Okay, that seemed to work pretty well. Pandas was even clever enough to interpret the comma in the names field as a data value, rather than a delimiter. Well done Pandas.

Let's have a quick look at some out of the box tools available in Pandas:

df.info()
<class 'pandas.core.frame.DataFrame'>
RangeIndex: 418 entries, 0 to 417
Data columns (total 11 columns):
PassengerId    418 non-null int64
Pclass         418 non-null int64
Name           418 non-null object
Sex            418 non-null object
Age            332 non-null float64
SibSp          418 non-null int64
Parch          418 non-null int64
Ticket         418 non-null object
Fare           417 non-null float64
Cabin          91 non-null object
Embarked       418 non-null object
dtypes: float64(2), int64(4), object(5)
memory usage: 36.0+ KB

There's a lot of useful info there! You can see immediately we have 418 entries (rows), and for most of the variables we have complete values (418 are non-null). But not for Age, or fare, Cabin -- those have nulls somewhere.

df.describe()
PassengerId Pclass Age SibSp Parch Fare
count 418.000000 418.000000 332.000000 418.000000 418.000000 417.000000
mean 1100.500000 2.265550 30.272590 0.447368 0.392344 35.627188
std 120.810458 0.841838 14.181209 0.896760 0.981429 55.907576
min 892.000000 1.000000 0.170000 0.000000 0.000000 0.000000
25% 996.250000 1.000000 NaN 0.000000 0.000000 NaN
50% 1100.500000 3.000000 NaN 0.000000 0.000000 NaN
75% 1204.750000 3.000000 NaN 1.000000 0.000000 NaN
max 1309.000000 3.000000 76.000000 8.000000 9.000000 512.329200

This is also very useful: pandas has taken all of the numerical columns and quickly calculated the mean, std, minimum and maximum value. Convenient! But also a word of caution: we know there are a lot of missing values in Age, for example. How did pandas deal with that? It must have left out any NaNs from the calculation. So if we start quoting the "average age on the Titanic" we need to caveat how we derived that number.

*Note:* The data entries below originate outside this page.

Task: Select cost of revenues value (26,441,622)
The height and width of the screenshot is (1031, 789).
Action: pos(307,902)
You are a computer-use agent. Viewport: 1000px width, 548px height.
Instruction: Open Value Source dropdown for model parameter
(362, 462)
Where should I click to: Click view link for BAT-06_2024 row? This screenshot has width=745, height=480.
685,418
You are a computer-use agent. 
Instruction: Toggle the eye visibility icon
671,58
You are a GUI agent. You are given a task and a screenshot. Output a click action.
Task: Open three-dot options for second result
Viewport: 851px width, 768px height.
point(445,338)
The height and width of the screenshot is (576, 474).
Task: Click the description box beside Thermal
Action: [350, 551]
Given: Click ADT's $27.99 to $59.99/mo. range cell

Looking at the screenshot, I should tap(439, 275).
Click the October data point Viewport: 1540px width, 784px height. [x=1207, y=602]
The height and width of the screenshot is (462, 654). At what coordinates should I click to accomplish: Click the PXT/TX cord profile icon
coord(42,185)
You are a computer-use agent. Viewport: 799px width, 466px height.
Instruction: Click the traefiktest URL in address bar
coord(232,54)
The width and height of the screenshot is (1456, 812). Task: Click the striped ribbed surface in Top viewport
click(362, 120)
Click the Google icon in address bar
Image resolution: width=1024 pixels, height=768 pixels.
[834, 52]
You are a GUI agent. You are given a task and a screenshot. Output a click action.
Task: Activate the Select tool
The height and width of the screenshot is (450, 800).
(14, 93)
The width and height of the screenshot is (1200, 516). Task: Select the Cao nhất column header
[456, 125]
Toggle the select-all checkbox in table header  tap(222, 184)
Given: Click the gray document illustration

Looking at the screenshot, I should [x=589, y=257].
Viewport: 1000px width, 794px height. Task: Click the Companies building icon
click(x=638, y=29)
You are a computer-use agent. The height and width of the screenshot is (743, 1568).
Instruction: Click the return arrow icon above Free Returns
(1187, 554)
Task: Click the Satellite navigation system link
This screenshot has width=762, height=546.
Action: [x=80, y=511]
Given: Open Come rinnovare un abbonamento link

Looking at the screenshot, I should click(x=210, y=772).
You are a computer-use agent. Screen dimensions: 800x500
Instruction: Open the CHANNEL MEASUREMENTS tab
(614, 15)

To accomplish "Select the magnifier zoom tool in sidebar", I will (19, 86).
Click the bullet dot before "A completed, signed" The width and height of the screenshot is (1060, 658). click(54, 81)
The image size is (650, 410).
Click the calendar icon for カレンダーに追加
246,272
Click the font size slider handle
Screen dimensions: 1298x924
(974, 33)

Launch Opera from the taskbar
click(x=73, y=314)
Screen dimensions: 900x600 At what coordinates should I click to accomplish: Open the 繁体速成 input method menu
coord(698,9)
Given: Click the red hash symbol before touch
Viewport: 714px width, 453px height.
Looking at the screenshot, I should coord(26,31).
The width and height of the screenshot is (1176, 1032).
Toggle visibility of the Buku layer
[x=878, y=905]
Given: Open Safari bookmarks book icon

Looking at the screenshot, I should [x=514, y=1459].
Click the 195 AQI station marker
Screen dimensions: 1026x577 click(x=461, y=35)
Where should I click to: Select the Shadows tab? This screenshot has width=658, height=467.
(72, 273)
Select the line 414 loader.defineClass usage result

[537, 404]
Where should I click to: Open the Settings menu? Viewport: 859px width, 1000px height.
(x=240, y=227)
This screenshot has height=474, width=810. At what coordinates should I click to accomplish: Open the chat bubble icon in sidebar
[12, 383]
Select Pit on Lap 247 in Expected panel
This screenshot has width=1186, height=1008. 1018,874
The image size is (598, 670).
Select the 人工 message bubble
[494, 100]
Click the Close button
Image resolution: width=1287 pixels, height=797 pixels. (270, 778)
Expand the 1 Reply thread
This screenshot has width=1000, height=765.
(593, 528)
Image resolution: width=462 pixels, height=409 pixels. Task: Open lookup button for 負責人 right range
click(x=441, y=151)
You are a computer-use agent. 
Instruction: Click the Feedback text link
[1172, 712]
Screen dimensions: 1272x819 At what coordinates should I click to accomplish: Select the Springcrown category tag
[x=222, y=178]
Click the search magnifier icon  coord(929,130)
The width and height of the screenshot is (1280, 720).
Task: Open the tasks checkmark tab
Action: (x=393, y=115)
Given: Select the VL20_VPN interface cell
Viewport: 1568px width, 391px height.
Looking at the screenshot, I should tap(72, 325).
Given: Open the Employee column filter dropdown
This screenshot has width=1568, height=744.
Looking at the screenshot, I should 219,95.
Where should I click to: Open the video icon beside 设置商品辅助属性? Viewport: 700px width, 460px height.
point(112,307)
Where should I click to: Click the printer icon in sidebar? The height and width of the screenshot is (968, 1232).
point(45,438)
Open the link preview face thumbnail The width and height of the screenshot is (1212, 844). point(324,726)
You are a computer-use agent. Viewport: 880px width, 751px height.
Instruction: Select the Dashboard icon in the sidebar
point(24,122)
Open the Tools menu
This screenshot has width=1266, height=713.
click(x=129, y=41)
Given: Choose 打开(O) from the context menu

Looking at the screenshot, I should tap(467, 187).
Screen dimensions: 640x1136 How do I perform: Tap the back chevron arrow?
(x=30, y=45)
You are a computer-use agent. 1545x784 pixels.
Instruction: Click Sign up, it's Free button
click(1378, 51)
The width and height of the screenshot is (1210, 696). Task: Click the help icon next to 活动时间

Quick plots with Pandas and seaborn

Now we have a data frame, let's quickly look at couple of quick plots we can create by passing our dataframe into Seaborn.

import seaborn as sns
sns.set(rc={"figure.figsize": (8, 4)}); np.random.seed(0)
ax = sns.distplot(df['Age'].dropna())

Pandas histogram

g = sns.FacetGrid(df, col="Pclass", sharex=False,
                  gridspec_kws={"width_ratios": [5, 3, 3]})
g.map(sns.boxplot, "Age", 'Sex');

Pandas histogram

Encoding

When working with files in text mode, it is recommended to specify the encoding type. Files are stored in bytes in the disk, we need to decode them when we read into Python. Similarly, encoding is performed while writing texts to the file. The default encoding is platform dependent. In windows, it is 'cp1252' but 'utf-8' in Linux. Hence, we must not rely on the default encoding otherwise, our code will behave differently in different platforms. Thus, this is the preferred way to open a file for reading in text mode.